- [What to work on]: In full and word for word, copy the records that follow.

- [Listed entries]:

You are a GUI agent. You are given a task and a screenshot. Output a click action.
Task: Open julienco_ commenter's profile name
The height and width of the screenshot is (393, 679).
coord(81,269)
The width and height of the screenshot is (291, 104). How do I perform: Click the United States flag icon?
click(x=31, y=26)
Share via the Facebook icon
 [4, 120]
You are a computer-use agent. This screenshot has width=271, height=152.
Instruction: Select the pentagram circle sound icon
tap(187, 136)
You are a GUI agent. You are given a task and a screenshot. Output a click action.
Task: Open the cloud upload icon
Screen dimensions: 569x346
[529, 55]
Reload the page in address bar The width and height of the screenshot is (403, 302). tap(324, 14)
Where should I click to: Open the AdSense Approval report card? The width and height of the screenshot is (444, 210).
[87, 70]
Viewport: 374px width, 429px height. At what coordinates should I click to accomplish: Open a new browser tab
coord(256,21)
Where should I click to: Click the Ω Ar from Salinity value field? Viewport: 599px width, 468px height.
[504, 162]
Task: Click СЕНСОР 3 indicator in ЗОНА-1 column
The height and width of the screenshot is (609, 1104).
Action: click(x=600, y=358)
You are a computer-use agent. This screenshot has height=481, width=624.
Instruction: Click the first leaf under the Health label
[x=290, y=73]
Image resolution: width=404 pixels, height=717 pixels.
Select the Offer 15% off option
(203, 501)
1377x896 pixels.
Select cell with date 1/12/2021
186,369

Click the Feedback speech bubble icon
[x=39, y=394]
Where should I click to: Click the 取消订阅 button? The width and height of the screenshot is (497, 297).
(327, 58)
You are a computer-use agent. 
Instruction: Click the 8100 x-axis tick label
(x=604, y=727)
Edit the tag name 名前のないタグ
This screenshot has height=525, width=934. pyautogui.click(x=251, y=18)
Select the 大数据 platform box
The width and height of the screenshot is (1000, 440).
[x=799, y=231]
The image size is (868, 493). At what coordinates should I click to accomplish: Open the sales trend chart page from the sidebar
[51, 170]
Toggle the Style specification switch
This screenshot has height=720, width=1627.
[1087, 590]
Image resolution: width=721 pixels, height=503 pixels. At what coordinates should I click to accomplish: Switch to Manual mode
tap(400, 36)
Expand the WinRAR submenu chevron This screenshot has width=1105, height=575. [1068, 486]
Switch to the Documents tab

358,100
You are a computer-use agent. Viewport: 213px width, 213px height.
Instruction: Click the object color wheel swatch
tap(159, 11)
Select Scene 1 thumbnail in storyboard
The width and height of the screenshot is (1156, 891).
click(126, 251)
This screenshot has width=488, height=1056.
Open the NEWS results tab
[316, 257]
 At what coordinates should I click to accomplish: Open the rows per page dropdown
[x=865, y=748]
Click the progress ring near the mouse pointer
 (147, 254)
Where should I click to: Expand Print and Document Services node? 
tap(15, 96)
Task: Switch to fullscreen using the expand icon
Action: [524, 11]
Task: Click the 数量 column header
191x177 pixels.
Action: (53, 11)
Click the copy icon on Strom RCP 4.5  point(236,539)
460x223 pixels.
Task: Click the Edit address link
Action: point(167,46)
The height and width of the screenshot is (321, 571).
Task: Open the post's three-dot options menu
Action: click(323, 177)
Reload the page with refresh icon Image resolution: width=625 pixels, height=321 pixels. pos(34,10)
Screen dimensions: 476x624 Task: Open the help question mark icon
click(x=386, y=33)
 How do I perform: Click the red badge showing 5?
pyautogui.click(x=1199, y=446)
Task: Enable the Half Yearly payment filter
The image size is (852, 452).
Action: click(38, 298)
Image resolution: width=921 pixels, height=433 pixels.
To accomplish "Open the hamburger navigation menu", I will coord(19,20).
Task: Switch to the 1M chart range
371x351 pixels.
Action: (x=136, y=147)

- [Reply to the exercise]:
You are a GUI agent. You are given a task and a screenshot. Output a click action.
Task: Open julienco_ commenter's profile name
The height and width of the screenshot is (393, 679).
coord(81,269)
The width and height of the screenshot is (291, 104). How do I perform: Click the United States flag icon?
click(x=31, y=26)
Share via the Facebook icon
 [4, 120]
You are a computer-use agent. This screenshot has width=271, height=152.
Instruction: Select the pentagram circle sound icon
tap(187, 136)
You are a GUI agent. You are given a task and a screenshot. Output a click action.
Task: Open the cloud upload icon
Screen dimensions: 569x346
[529, 55]
Reload the page in address bar The width and height of the screenshot is (403, 302). tap(324, 14)
Where should I click to: Open the AdSense Approval report card? The width and height of the screenshot is (444, 210).
[87, 70]
Viewport: 374px width, 429px height. At what coordinates should I click to accomplish: Open a new browser tab
coord(256,21)
Where should I click to: Click the Ω Ar from Salinity value field? Viewport: 599px width, 468px height.
[504, 162]
Task: Click СЕНСОР 3 indicator in ЗОНА-1 column
The height and width of the screenshot is (609, 1104).
Action: click(x=600, y=358)
You are a computer-use agent. This screenshot has height=481, width=624.
Instruction: Click the first leaf under the Health label
[x=290, y=73]
Image resolution: width=404 pixels, height=717 pixels.
Select the Offer 15% off option
(203, 501)
1377x896 pixels.
Select cell with date 1/12/2021
186,369

Click the Feedback speech bubble icon
[x=39, y=394]
Where should I click to: Click the 取消订阅 button? The width and height of the screenshot is (497, 297).
(327, 58)
You are a computer-use agent. 
Instruction: Click the 8100 x-axis tick label
(x=604, y=727)
Edit the tag name 名前のないタグ
This screenshot has height=525, width=934. pyautogui.click(x=251, y=18)
Select the 大数据 platform box
The width and height of the screenshot is (1000, 440).
[x=799, y=231]
The image size is (868, 493). At what coordinates should I click to accomplish: Open the sales trend chart page from the sidebar
[51, 170]
Toggle the Style specification switch
This screenshot has height=720, width=1627.
[1087, 590]
Image resolution: width=721 pixels, height=503 pixels. At what coordinates should I click to accomplish: Switch to Manual mode
tap(400, 36)
Expand the WinRAR submenu chevron This screenshot has width=1105, height=575. [1068, 486]
Switch to the Documents tab

358,100
You are a computer-use agent. Viewport: 213px width, 213px height.
Instruction: Click the object color wheel swatch
tap(159, 11)
Select Scene 1 thumbnail in storyboard
The width and height of the screenshot is (1156, 891).
click(126, 251)
This screenshot has width=488, height=1056.
Open the NEWS results tab
[316, 257]
 At what coordinates should I click to accomplish: Open the rows per page dropdown
[x=865, y=748]
Click the progress ring near the mouse pointer
 (147, 254)
Where should I click to: Expand Print and Document Services node? 
tap(15, 96)
Task: Switch to fullscreen using the expand icon
Action: [524, 11]
Task: Click the 数量 column header
191x177 pixels.
Action: (53, 11)
Click the copy icon on Strom RCP 4.5  point(236,539)
460x223 pixels.
Task: Click the Edit address link
Action: point(167,46)
The height and width of the screenshot is (321, 571).
Task: Open the post's three-dot options menu
Action: click(323, 177)
Reload the page with refresh icon Image resolution: width=625 pixels, height=321 pixels. pos(34,10)
Screen dimensions: 476x624 Task: Open the help question mark icon
click(x=386, y=33)
 How do I perform: Click the red badge showing 5?
pyautogui.click(x=1199, y=446)
Task: Enable the Half Yearly payment filter
The image size is (852, 452).
Action: click(38, 298)
Image resolution: width=921 pixels, height=433 pixels.
To accomplish "Open the hamburger navigation menu", I will coord(19,20).
Task: Switch to the 1M chart range
371x351 pixels.
Action: (x=136, y=147)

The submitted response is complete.